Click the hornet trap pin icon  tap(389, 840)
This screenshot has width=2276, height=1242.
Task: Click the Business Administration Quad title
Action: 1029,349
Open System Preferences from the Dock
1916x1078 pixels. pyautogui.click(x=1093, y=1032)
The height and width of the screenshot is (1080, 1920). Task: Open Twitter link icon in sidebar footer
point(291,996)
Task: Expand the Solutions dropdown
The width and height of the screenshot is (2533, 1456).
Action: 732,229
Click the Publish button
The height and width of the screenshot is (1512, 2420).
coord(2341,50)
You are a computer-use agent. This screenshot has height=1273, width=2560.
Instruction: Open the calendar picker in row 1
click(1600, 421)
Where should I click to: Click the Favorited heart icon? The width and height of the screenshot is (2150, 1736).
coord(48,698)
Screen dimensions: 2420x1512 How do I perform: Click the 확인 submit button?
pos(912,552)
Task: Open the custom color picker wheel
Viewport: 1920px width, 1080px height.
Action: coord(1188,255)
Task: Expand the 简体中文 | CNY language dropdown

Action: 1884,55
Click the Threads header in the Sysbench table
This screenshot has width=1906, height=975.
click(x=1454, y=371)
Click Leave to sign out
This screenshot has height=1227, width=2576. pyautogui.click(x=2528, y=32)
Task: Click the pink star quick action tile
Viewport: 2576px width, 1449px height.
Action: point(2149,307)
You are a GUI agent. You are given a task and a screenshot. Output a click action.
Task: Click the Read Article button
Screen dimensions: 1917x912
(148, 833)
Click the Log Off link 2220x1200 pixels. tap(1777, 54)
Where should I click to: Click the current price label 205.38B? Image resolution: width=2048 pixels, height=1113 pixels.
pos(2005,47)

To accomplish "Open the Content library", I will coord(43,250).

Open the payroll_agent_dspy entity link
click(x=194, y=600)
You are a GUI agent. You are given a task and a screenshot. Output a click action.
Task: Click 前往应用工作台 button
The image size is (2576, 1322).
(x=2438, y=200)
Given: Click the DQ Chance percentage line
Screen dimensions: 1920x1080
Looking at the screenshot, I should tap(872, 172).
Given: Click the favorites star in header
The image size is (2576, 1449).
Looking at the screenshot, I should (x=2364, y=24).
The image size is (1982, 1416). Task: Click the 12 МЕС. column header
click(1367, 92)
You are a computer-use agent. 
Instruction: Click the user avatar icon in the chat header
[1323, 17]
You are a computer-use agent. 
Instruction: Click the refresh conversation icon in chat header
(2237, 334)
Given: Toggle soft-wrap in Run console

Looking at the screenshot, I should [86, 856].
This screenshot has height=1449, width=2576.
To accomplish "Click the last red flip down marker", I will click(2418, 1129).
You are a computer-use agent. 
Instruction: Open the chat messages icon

▬▬▬

§ Problem details
Where a line above contains the string "will", copy that line.

§ Answer section
To accomplish "Open the Content library", I will coord(43,250).
To accomplish "Click the last red flip down marker", I will click(2418, 1129).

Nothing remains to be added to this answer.